• **Task to complete**
In the listing that follows, find the lines with the string "logo" and report how many there are, without commentary.

• **Source data**
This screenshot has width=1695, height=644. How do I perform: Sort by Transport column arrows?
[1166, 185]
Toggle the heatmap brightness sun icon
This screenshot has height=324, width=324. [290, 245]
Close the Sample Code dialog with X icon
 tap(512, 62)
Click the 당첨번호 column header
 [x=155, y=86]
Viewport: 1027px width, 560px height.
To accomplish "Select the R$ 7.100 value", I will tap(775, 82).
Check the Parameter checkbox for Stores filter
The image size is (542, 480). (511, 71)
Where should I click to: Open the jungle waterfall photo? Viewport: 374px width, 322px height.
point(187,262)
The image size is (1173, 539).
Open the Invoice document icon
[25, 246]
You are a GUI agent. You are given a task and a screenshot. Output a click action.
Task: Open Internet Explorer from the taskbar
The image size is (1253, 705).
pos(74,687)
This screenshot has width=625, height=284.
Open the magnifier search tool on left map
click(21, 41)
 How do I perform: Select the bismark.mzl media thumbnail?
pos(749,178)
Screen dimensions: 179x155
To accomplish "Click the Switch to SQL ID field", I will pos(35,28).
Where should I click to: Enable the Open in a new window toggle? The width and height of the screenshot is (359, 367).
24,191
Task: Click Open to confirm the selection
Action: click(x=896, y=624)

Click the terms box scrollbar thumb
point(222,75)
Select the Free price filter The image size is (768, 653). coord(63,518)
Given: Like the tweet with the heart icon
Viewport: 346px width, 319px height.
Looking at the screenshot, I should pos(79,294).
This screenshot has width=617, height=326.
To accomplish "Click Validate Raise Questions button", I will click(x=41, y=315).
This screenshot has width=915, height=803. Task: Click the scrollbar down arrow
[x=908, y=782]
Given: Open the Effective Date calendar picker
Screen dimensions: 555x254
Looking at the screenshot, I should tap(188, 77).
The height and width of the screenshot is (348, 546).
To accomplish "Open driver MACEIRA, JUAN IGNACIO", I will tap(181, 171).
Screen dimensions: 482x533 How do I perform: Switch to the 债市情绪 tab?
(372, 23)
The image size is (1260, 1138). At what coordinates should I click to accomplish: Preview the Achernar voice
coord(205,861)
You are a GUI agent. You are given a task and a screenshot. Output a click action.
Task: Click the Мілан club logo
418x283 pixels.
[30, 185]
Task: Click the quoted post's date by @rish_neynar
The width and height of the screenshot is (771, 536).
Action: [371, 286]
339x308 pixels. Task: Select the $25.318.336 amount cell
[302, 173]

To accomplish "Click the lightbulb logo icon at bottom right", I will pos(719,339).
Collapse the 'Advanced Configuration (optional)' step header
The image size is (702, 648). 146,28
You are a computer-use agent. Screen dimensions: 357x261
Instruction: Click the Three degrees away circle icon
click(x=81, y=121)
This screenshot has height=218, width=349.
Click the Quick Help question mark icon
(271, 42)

• **Your solution**
2